PROBLEM STATEMENT:
Could you filter the data below down to the lines that hold the word "option"?

RECORDED DATA:
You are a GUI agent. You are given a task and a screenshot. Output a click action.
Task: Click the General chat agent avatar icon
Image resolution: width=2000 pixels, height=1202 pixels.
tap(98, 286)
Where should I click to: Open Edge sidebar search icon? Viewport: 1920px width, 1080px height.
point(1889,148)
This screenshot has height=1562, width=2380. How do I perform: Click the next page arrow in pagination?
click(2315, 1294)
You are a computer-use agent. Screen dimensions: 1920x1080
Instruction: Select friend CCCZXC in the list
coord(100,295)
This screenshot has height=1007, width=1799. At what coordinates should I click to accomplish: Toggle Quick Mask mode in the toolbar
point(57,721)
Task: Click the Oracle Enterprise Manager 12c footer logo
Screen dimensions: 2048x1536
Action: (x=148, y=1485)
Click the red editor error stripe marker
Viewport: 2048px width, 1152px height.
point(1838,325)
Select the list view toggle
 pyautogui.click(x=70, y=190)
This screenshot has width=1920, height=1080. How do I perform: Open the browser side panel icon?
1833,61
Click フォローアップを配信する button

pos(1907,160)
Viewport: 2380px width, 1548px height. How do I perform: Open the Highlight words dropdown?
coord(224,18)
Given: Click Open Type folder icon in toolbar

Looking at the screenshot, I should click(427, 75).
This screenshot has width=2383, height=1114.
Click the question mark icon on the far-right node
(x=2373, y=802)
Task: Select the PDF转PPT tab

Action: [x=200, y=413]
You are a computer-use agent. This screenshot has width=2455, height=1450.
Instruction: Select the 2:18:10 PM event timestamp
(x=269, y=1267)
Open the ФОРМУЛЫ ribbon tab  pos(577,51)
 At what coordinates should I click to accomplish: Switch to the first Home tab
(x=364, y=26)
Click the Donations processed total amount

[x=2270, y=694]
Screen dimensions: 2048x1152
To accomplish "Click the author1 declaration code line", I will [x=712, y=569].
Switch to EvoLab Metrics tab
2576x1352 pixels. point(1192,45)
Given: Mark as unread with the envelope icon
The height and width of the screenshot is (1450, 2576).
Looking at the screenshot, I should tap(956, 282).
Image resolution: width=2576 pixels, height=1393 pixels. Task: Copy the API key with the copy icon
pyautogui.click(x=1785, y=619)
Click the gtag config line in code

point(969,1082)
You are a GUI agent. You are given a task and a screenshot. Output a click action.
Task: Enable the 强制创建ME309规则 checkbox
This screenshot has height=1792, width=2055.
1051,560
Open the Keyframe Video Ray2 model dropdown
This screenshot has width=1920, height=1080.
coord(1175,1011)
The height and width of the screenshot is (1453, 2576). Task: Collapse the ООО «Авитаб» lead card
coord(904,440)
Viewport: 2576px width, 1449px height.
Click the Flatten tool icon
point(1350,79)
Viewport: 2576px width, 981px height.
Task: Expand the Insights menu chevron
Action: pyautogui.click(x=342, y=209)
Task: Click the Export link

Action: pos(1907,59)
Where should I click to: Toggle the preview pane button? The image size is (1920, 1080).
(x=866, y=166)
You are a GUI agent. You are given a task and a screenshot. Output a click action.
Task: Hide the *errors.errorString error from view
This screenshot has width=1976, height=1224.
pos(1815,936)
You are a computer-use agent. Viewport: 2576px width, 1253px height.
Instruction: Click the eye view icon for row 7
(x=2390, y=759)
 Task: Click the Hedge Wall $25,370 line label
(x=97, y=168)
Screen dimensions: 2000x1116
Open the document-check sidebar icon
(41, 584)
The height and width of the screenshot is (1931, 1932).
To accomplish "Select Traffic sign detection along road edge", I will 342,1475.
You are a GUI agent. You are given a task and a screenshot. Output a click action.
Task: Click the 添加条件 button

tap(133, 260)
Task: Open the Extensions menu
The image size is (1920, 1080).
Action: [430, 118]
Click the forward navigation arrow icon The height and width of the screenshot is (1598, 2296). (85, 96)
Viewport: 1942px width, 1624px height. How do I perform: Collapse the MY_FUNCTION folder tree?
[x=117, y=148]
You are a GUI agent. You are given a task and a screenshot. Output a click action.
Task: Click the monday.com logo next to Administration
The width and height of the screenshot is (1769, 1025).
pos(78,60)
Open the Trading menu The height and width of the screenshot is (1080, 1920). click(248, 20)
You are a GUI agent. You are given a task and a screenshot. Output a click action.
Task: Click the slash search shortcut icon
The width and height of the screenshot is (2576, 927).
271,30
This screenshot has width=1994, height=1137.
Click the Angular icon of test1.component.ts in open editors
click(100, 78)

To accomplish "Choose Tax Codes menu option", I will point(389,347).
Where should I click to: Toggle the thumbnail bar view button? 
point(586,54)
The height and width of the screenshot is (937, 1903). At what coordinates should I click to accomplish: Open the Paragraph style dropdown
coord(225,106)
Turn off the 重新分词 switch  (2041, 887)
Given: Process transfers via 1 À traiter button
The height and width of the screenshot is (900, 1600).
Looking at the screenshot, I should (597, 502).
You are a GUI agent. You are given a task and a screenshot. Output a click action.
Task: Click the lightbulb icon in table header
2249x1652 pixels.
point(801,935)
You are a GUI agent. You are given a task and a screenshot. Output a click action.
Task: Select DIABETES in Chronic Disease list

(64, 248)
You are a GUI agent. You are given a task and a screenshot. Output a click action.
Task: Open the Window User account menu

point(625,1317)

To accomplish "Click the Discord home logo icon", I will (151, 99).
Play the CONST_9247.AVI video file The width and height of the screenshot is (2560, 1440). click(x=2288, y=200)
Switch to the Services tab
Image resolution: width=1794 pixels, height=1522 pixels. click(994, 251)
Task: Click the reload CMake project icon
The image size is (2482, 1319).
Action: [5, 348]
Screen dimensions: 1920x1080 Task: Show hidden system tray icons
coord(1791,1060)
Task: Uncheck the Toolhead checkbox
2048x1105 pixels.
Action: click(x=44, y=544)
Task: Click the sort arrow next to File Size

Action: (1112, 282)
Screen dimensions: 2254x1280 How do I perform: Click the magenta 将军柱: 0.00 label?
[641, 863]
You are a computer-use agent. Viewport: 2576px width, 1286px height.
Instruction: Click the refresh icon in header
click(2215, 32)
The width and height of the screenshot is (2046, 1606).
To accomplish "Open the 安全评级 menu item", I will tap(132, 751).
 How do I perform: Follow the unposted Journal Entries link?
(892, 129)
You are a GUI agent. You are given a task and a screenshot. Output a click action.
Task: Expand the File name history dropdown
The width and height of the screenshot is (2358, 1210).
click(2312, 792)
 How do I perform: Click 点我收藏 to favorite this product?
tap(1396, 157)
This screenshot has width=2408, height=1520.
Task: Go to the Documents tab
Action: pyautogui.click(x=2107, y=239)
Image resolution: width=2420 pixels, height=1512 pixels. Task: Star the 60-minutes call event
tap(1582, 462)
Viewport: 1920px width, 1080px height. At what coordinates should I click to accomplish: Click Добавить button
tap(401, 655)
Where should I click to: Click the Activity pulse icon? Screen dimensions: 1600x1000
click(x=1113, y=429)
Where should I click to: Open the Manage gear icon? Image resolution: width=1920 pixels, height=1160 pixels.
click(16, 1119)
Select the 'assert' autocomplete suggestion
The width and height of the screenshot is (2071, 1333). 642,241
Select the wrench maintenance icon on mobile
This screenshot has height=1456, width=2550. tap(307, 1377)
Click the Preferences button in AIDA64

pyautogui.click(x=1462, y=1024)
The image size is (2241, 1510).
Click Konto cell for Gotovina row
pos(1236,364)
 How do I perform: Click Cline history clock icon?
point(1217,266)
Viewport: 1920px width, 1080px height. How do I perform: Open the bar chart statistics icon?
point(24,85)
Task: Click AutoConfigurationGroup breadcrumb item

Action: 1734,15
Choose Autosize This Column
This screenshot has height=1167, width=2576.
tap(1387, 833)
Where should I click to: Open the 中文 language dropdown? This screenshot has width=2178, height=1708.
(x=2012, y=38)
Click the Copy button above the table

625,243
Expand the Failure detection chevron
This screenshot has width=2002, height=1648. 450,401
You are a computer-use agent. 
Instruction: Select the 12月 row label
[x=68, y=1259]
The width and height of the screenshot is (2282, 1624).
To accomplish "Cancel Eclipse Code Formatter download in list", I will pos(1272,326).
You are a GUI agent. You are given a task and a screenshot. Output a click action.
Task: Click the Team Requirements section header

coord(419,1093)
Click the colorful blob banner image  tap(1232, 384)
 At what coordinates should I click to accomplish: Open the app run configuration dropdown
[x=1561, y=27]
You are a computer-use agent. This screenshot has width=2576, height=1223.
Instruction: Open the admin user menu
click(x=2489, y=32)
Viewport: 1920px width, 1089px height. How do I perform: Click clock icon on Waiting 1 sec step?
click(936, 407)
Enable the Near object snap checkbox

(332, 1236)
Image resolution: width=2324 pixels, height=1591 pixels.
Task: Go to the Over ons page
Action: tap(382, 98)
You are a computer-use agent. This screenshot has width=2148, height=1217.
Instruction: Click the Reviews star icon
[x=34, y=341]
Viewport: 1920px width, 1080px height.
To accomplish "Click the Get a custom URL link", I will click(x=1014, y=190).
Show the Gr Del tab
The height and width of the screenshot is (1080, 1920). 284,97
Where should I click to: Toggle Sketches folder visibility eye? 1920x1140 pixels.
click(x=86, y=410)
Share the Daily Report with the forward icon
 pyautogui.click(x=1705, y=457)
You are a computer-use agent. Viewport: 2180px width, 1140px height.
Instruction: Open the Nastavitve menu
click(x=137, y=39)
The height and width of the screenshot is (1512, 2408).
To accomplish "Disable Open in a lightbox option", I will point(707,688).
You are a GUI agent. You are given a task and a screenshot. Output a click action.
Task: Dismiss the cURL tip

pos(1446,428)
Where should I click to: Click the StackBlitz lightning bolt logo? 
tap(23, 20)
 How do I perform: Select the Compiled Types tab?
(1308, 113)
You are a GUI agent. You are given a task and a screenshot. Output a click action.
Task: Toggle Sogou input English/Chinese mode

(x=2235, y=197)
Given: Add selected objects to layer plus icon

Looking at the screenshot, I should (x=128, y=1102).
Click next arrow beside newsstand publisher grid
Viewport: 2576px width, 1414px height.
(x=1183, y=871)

SOLUTION:
To accomplish "Choose Tax Codes menu option", I will point(389,347).
To accomplish "Disable Open in a lightbox option", I will point(707,688).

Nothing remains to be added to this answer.